_PROMPT:_ Look through the data for the string "field". Copy every line where it is found.

#### EXTRACTED ENTRIES ####

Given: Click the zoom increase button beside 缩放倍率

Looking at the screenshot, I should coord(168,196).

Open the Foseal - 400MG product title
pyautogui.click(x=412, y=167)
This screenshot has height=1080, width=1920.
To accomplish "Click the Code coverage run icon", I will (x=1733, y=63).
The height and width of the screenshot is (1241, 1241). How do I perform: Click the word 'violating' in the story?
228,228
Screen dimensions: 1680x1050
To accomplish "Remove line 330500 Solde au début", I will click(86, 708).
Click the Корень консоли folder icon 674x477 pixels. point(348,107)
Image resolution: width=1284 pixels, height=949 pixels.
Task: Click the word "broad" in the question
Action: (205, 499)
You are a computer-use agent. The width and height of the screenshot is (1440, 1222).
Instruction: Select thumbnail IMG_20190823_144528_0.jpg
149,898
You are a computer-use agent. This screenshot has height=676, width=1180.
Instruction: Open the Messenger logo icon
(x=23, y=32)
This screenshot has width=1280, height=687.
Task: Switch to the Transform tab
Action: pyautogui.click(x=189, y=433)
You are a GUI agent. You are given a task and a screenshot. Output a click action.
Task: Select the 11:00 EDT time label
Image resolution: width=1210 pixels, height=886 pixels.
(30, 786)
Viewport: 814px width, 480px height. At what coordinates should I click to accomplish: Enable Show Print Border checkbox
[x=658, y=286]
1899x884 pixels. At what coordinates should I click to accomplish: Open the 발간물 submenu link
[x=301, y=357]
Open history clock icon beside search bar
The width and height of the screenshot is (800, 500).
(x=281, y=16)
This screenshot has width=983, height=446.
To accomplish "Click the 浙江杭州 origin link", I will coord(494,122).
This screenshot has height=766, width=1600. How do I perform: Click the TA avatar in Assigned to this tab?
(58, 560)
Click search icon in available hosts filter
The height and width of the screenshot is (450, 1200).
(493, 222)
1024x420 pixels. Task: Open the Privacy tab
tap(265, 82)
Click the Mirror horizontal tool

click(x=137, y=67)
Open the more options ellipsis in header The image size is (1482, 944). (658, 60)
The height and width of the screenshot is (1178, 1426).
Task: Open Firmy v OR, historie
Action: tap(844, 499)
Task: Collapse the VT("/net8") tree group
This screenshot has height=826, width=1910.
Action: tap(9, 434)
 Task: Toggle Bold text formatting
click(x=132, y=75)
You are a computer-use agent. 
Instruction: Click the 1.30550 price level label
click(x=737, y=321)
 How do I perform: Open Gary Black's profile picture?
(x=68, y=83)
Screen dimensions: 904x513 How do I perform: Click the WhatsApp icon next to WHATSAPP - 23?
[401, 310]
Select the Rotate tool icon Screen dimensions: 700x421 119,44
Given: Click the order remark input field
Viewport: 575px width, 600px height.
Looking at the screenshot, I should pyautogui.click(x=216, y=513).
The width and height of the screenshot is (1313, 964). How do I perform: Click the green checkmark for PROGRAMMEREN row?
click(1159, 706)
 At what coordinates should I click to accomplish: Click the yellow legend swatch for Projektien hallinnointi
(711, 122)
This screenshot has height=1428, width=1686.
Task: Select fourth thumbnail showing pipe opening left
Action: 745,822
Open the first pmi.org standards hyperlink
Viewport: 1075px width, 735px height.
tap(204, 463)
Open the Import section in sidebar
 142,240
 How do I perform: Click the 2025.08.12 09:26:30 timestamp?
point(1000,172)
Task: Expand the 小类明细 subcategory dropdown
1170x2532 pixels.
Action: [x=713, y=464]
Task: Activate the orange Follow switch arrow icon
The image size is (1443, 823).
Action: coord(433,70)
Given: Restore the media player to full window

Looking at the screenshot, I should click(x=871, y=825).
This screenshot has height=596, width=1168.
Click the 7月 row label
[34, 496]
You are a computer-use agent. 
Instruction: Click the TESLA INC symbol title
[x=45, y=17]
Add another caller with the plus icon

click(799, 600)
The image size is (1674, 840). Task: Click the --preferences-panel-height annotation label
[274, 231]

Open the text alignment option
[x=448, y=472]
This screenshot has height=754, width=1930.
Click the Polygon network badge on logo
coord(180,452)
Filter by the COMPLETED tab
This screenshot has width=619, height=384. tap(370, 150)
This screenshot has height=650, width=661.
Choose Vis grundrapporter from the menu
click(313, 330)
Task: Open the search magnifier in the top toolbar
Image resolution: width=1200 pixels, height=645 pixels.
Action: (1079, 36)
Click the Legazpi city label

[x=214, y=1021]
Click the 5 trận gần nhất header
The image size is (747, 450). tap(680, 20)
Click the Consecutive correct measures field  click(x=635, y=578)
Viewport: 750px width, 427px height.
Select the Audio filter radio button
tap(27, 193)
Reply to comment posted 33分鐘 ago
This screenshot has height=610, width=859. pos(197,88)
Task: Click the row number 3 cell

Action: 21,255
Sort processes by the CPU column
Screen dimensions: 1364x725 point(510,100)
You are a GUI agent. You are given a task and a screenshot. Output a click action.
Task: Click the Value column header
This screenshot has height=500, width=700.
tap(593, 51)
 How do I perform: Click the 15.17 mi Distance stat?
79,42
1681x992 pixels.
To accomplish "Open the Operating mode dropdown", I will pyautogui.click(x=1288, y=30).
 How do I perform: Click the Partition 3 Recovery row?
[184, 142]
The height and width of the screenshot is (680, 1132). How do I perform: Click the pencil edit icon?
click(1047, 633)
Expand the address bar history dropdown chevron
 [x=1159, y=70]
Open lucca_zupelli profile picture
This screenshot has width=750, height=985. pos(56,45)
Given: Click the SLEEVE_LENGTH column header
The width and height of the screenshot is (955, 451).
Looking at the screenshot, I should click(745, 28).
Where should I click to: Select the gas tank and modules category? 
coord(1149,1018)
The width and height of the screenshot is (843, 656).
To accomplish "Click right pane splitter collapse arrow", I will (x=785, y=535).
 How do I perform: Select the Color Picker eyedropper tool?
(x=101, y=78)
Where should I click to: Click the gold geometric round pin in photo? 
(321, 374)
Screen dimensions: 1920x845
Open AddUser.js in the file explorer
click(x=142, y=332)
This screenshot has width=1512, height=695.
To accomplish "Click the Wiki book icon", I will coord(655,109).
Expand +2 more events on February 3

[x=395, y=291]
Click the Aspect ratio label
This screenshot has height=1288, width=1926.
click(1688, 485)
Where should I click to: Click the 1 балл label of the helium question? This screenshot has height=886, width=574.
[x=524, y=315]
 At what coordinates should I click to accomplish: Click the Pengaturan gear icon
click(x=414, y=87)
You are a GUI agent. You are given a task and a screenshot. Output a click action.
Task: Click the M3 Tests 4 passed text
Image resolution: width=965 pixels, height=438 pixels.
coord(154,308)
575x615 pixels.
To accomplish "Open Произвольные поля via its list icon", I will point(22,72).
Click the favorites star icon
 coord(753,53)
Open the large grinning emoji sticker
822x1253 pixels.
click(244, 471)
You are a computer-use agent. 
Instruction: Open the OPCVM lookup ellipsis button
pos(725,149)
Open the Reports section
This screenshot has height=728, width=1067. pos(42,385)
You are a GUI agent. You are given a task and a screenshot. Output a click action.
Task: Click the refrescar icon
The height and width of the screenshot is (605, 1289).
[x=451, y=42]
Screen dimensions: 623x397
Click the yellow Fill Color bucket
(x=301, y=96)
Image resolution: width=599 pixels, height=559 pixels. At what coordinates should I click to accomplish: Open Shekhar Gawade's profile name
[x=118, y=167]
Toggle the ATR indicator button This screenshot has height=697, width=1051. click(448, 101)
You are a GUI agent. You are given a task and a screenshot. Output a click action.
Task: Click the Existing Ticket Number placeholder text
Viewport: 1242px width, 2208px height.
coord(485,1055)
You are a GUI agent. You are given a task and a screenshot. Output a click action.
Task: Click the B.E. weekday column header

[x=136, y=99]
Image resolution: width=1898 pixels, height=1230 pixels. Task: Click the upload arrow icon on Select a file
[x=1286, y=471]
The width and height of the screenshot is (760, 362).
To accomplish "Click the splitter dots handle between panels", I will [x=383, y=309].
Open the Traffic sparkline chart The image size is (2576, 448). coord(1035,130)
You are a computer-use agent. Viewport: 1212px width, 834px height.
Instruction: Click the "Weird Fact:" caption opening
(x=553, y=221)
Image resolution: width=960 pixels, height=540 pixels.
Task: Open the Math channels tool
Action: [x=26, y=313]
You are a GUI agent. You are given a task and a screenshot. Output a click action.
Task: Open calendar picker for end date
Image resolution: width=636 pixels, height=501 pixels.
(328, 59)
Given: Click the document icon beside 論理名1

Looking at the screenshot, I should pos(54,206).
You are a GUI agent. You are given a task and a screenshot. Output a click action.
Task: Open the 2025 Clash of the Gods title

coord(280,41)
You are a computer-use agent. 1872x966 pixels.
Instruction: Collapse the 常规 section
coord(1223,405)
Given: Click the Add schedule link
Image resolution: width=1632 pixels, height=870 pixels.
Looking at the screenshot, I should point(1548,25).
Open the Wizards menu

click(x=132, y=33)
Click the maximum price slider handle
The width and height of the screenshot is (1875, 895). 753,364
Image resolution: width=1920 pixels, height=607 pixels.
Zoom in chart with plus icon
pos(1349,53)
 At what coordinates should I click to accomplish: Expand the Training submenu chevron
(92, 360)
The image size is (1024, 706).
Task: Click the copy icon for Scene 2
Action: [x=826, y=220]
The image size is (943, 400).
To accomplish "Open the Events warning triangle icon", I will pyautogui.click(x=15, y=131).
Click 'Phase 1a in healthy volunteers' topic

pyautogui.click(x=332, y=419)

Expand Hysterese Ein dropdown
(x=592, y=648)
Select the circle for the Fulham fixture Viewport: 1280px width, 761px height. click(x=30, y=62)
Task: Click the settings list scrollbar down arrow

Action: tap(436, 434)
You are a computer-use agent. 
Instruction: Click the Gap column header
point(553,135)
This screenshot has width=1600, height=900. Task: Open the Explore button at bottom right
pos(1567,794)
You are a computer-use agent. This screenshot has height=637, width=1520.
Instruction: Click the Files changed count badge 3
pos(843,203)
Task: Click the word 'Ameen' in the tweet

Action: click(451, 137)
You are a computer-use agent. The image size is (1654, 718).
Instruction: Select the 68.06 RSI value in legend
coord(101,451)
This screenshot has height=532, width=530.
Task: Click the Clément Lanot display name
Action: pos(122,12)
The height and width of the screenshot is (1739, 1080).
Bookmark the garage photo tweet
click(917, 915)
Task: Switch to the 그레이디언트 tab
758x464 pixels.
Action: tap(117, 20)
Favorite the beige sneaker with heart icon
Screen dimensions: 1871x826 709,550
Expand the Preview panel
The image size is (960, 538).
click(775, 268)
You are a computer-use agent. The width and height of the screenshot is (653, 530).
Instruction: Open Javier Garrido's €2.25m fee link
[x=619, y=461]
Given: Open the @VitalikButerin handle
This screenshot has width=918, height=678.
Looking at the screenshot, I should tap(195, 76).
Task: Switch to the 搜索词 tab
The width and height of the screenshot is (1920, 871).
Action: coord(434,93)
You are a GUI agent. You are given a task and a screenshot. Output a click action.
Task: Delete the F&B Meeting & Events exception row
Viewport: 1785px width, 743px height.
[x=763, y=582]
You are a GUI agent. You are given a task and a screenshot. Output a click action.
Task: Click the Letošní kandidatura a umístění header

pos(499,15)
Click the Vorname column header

####

_WRITTEN SOLUTION:_
Given: Click the order remark input field
Click the Consecutive correct measures field  click(x=635, y=578)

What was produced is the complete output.